Friday, September 09, 2016

What Statistical Tests do Data Analysts need to know? #114

So you want to use statistics to help make sense of data? Where do you start?

What are the following tests used for?:

  • Student t-Test
  • Mann-Whitney U-Test
  • Shapiro-Wilk Test
  • Multiple Regression
  • ...and many more
Image source: Math is Fun.
Each statistical test has a specific purpose. But most rely on some assumptions - the critical one being are the data normal. By this I mean that if you plot all the values in a histogram, would the chart look like a "bell" curve - this is what you expect most of the time (ie normal). Take a group of 100 males and measure all their heights. If the sample of 100 males was taken randomly from a population you should end up with a few short guys, a few tall guys, but most would be in-between. You would end up with a chart that should look like the one on the right. If this is the case you can assume that the data are normal. If the distribution (the bit in yellow) is skewed to the left or right - you cannot assume that the data are normal.

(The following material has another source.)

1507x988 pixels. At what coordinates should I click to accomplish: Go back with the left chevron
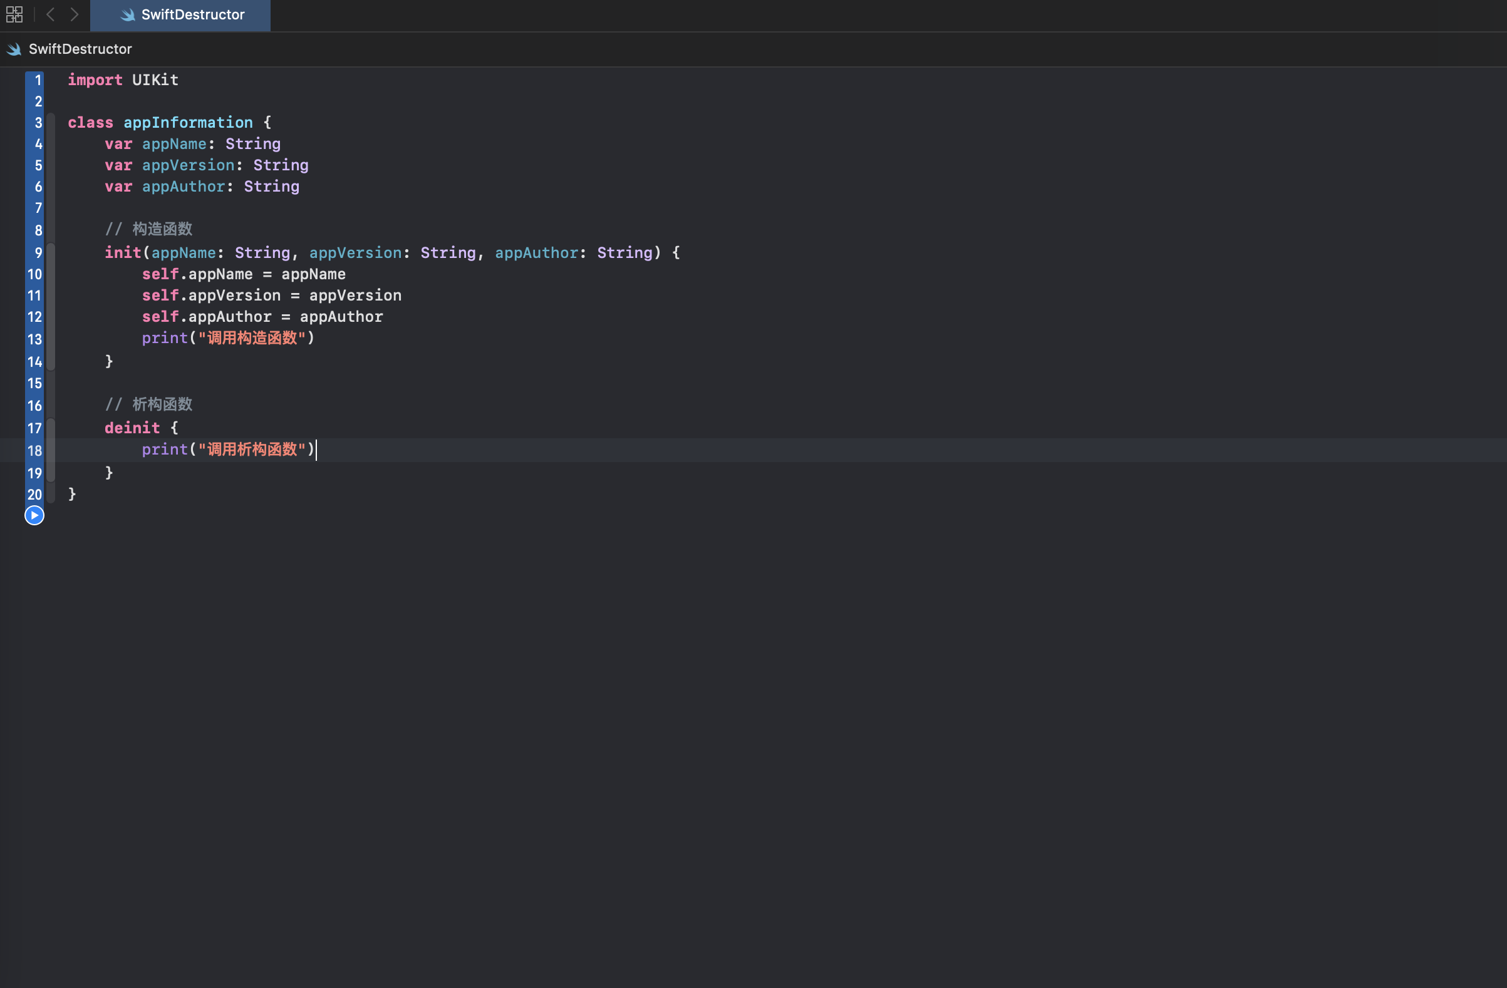click(x=51, y=15)
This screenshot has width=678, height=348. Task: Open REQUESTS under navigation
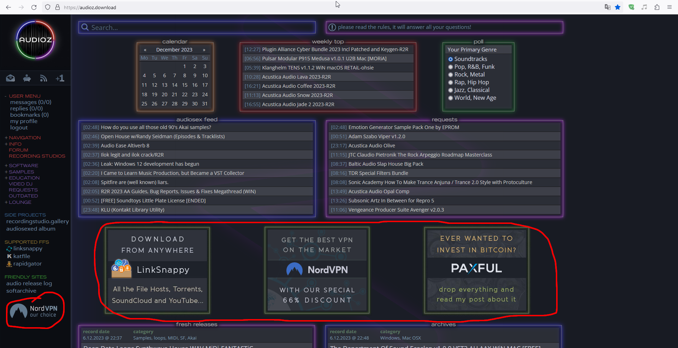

So - if for example you wanted to compare two samples to see if there is a significant difference between the two groups, you first have to decide if both samples are normal (ie - fit a bell curve). You could also see if the mean, median, and mode are close in value - this is also a very good rule of thumb to tell us if the data are normal. If the data are normal, you use Student's t-Test to see if there is a significant difference between the two group, if the data are not normal, you should use the Mann-Whitney U Test. Most of the time we will be using the t-Test, especially if we have large sample (greater than 30 values) - but it is important to choose the correct test in the first place.

Sounds complicated?

Many College students have a statistics module somewhere along their journey to a degree, and they will learn how to perform these tests. Sometimes they will learn how to do the tests by hand, or use a tool such as SPSS.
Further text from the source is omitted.